Entries taken from a collection

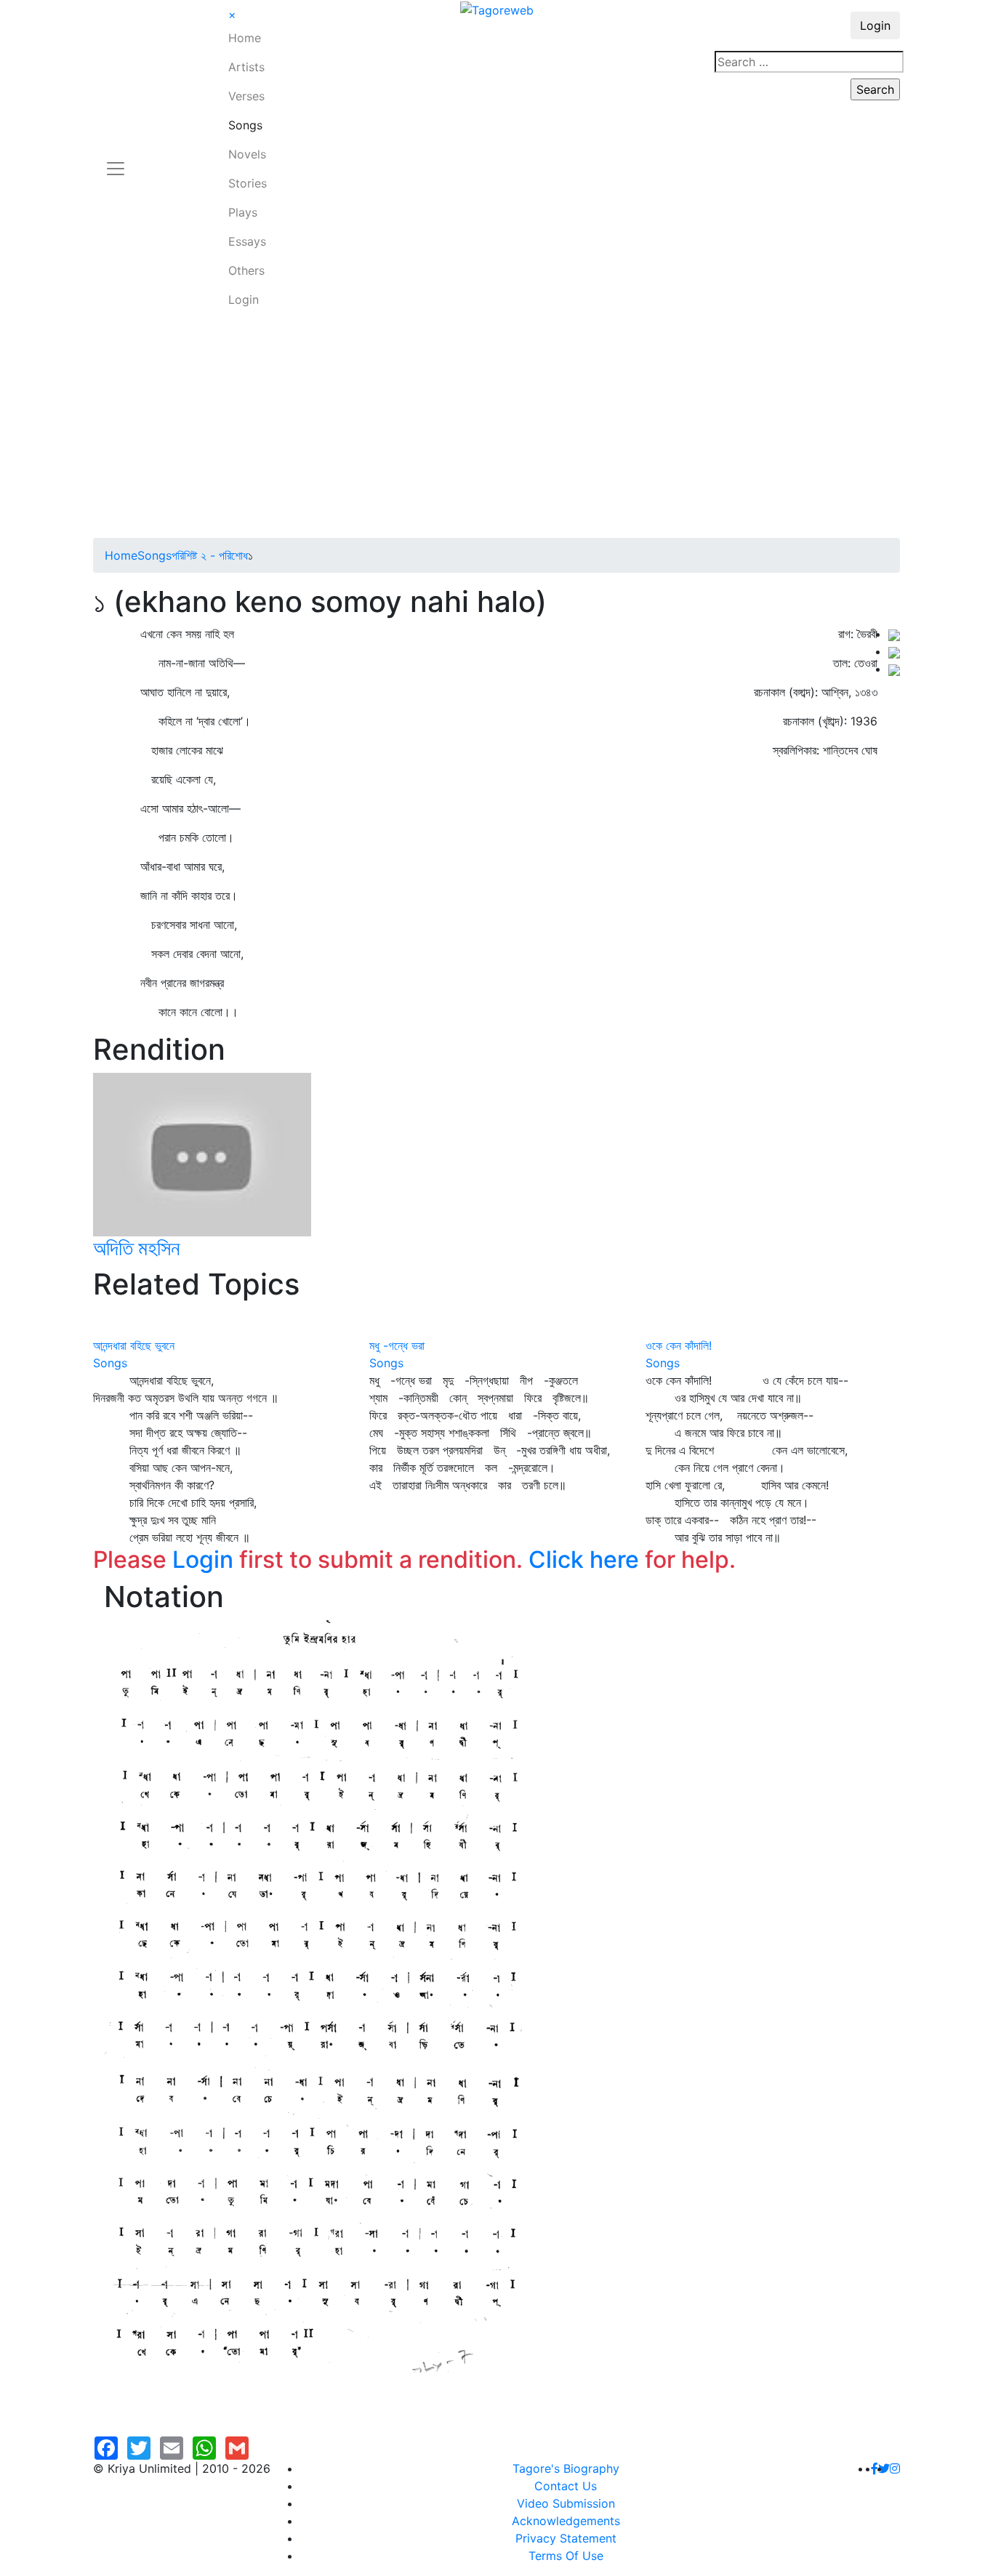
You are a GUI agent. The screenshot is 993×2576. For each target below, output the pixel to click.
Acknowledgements (566, 2520)
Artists (246, 67)
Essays (247, 241)
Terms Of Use (565, 2555)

#### PROBLEM TO WORK ON:
Although the records contain pictures, the copy should consist of their text alone, reproduced exactly.

#### REPLY:
You are a GUI agent. The screenshot is 993×2576. For each target below, output the pixel to click.
Acknowledgements (566, 2520)
Artists (246, 67)
Essays (247, 241)
Terms Of Use (565, 2555)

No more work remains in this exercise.